While apache is fast, some people read the so-called "independant benchmark studies" and wonder "Is it fast enough?". The people of the Apache Development Team have re-written portions of apache to deal with some of the un-real situations (also known as "dirty tricks") covered by some of the benchmark studies, but Apache was written to be stable first, and fast second. That leaves room for improvement. There are some patches out there to speed things up a bit (at the expense of a tiny bit of functionality), but in general the best thing you can do to enhance performance is tweak your config file a bit.

TUX

TUX is a new kernel-level web server from RedHat, which while quite limited in ability (so far) has some exciting features. The only real caveat to TUX is that it only works with 2.4 or newer kernels, and may require you to perform a kernel build. Tux is designed to serve static pages (most web documents are static), and to hand off to a companion web server (usually apache) anything it can't handle. While this may not sound like much, consider a web page that needed SSI, but had 5 images on it. TUX would get the request for the SSI page, and hand it off to apache. Then the browser would parse the page, realize it needed 5 inline images, and request them. TUX would serve them up just fine, since the images are static. And since TUX is partially a kernel mode process, it can take advantage of zero-copy block I/O and with a good ethernet card can do direct scatter-gather DMA straight from the page cache to the network. With a nifty little thread scheduler to help minimize disk I/O impacts and the reality that many complete web sites can fit in a 512MB computer's page cache, TUX can blaze along at over 12000 transactions a second. Even SPECweb99, the most stringent web benchmark there is (and the one that most closely models reality) puts TUX (3435) at 3 times faster than IIS 5 (1454) on comperable hardware. Now that's fast! Of course, the IBM e390 with 16 processors and 32 ethernet cards (gigabit, or course) scored 21000, but waddayagonnadoo?

Configuring TUX

Tux isn't all that hard to get, compile, install, and configure, but since TUX is a young product, configuration options vary widely from version 2.0 to 2.1. First, if you don't already have TUX enabled in your 2.4 kernel, go get it from RedHat. Follow the included directions to apply the patch and compile the kernel, user space programs and optional TUX modules. Then your configuration can be done via either /etc/sysconfig/tux (on RedHat systems), by sysctl (if you have it on your system) or by writing directly to the /proc filesystem. While there are many options, the only three that must be set to get tux to work are serverport, clientport, and documentroot. If configuring tux via the /proc filesystem, just echo the values you want onto the files.
   echo 80 > /proc/sys/net/tux/serverport
   echo 8080 > /proc/sys/net/tux/clientport
   echo '/home/httpd/html' > /proc/sys/net/tux/documentroot
Then just start /usr/sbin/tux, and you're on your way.
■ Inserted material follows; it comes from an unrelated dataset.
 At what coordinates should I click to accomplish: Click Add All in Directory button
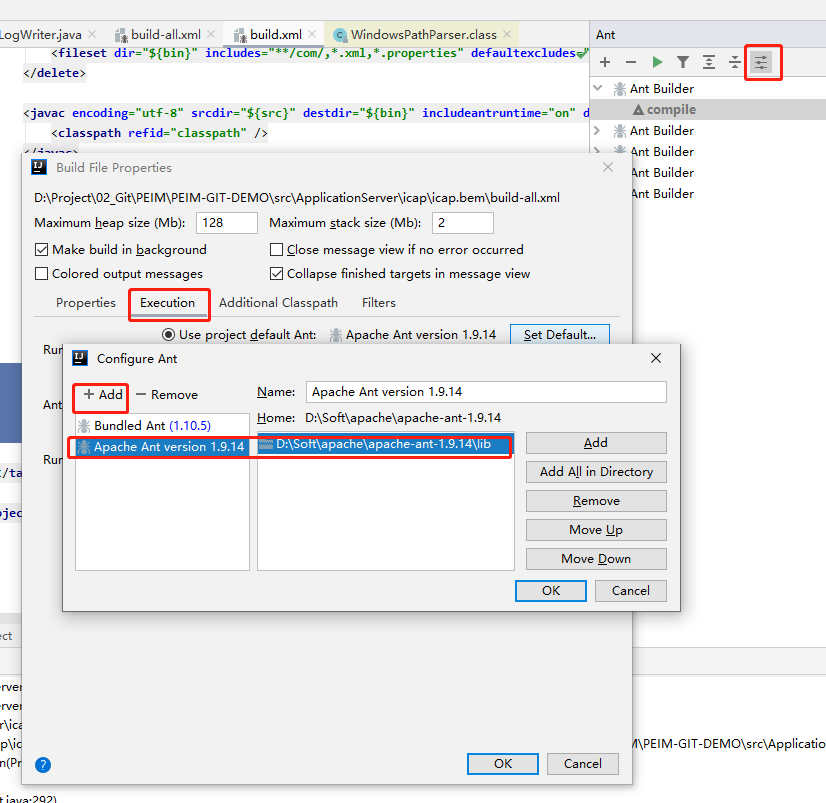(x=595, y=471)
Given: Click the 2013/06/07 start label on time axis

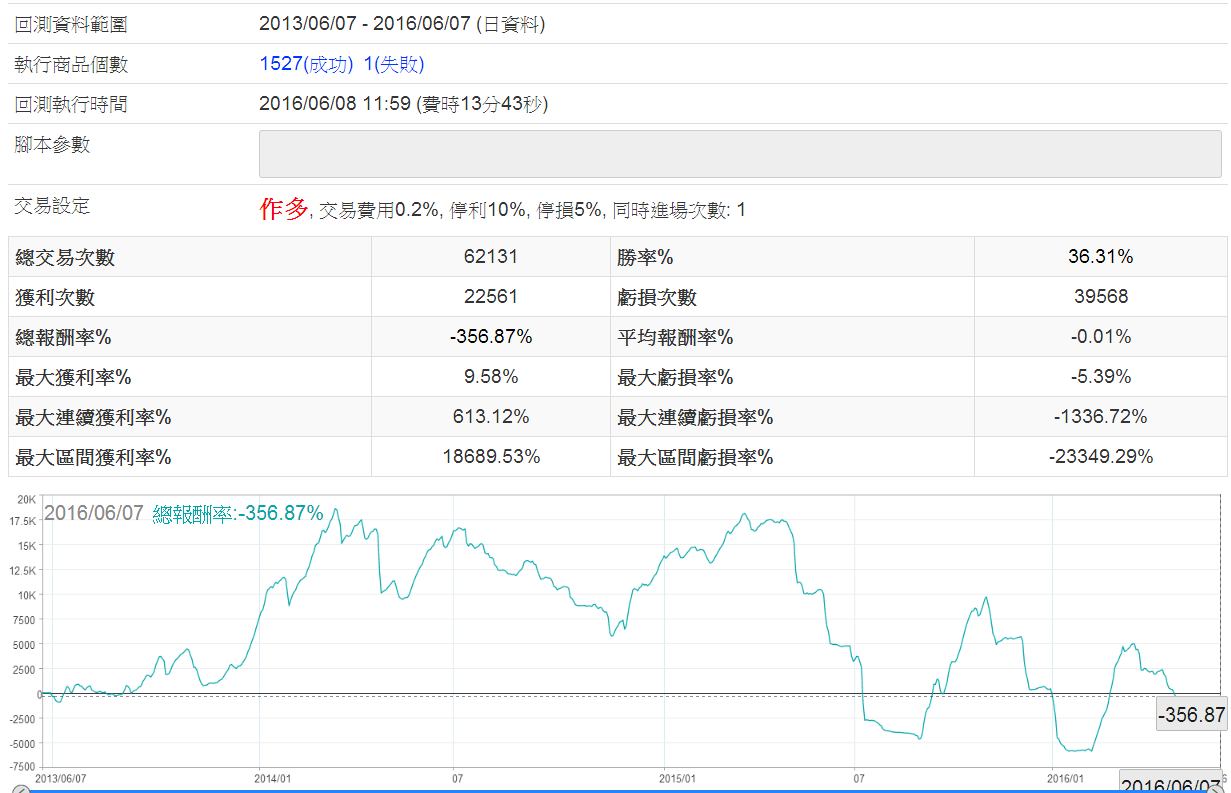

Configuring Apache to work with TUX

Apache configuration requires very little tweaking to work with tux. All that is really required is to change the port that apache listens on to whatever you've set as tux'es clientport. An additional measure would be to limit apache to listening on the loopback interface so that it only services requests from tux, and can't be accessed from the web.
   # Change httpd.conf
   # From: Port 80 to:
   Port 8080

   # From: BindAddress * to:
   BindAddress 127.0.0.1
With a little experimentation, you can get the webserver of your dreams up and running in less than a day.